Scan the records below for the string "will" and return every line where it appears.

═══ TASK DATA

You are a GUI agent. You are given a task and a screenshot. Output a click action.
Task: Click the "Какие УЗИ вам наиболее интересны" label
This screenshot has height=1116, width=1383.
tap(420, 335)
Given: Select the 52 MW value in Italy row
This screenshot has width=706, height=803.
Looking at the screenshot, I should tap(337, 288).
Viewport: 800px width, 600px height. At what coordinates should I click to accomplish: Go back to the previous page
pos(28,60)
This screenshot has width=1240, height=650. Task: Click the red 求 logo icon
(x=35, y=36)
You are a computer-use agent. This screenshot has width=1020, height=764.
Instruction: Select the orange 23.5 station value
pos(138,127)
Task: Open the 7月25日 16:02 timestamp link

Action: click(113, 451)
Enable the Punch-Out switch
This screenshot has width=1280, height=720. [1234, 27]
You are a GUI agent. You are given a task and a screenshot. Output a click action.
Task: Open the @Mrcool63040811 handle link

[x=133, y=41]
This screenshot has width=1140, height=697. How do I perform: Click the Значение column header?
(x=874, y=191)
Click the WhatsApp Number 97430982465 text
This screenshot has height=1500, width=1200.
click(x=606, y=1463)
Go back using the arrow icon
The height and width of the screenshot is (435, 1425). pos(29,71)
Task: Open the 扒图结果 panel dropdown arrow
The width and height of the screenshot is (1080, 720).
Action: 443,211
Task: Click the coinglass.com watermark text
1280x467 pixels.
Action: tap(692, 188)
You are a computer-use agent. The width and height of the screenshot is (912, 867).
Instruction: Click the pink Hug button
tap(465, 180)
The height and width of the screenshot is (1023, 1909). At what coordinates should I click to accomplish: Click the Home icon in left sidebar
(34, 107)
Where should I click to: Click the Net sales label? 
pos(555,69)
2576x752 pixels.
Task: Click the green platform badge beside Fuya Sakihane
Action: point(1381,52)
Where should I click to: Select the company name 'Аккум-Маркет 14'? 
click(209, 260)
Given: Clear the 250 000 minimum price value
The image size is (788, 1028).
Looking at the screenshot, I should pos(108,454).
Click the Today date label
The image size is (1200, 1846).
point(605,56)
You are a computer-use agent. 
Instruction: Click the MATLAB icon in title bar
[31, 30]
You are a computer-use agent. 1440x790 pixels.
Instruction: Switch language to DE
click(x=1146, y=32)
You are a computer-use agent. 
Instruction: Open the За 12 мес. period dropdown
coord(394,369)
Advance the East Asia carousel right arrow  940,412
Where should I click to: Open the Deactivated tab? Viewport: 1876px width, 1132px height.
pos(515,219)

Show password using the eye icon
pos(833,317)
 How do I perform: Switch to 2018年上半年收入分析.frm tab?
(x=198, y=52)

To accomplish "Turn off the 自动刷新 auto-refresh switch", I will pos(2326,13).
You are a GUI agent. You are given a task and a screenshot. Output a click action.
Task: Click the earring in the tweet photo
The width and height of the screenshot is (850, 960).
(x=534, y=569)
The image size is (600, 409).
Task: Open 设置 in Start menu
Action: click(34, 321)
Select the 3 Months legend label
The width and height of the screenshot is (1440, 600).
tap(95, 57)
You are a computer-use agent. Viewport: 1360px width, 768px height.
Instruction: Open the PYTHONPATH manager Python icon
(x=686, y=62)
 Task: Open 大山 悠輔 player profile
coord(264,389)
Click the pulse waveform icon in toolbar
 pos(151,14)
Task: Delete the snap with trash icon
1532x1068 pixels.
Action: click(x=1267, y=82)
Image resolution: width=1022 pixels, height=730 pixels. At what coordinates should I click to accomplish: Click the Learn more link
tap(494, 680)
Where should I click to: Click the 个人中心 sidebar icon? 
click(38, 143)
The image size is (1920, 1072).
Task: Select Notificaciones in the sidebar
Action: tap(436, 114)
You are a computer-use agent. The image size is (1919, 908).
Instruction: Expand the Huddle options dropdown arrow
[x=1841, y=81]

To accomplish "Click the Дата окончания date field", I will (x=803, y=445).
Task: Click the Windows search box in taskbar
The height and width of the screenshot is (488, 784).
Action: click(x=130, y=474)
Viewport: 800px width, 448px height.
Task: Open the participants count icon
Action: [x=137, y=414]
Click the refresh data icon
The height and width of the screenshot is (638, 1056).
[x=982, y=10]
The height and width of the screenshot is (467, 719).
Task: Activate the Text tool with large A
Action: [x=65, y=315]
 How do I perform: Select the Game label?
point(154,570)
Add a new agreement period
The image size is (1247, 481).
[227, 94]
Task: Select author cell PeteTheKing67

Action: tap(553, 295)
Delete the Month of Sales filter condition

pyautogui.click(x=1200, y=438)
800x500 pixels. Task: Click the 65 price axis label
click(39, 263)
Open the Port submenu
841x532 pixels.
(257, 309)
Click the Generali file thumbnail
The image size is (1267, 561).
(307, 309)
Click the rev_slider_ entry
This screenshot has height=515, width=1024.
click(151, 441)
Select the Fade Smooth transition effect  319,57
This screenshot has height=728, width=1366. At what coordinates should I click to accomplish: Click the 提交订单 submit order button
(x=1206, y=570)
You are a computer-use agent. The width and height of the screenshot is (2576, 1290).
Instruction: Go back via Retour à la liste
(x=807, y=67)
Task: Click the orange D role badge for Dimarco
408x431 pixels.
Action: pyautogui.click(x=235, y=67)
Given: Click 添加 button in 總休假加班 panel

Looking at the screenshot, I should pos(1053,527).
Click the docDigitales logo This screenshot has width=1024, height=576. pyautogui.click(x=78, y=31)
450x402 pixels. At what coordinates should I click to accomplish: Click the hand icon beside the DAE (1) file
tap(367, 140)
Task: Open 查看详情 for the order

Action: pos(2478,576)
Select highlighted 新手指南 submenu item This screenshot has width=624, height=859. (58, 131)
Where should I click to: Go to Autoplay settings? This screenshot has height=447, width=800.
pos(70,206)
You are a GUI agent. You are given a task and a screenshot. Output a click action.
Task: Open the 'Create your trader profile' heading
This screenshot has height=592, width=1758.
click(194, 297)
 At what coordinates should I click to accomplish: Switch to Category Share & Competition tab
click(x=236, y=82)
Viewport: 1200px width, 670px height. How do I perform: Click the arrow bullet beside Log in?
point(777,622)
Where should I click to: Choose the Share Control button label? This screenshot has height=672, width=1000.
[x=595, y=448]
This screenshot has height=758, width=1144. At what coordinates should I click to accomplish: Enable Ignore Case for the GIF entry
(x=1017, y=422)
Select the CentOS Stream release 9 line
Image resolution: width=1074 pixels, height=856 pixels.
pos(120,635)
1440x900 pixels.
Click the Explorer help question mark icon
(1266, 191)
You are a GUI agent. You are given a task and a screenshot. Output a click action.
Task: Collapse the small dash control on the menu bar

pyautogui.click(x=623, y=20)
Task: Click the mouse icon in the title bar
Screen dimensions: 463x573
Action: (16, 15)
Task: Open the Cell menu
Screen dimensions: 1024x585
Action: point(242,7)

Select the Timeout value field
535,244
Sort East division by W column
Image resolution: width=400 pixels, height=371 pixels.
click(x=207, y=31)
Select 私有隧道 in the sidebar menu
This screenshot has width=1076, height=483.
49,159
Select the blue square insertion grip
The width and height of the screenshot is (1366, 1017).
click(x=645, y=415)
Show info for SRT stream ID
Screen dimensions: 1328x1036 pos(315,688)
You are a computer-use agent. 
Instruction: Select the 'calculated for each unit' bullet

══════

# SOLUTION TO THIS PROBLEM
To accomplish "Turn off the 自动刷新 auto-refresh switch", I will pos(2326,13).
To accomplish "Click the Дата окончания date field", I will (x=803, y=445).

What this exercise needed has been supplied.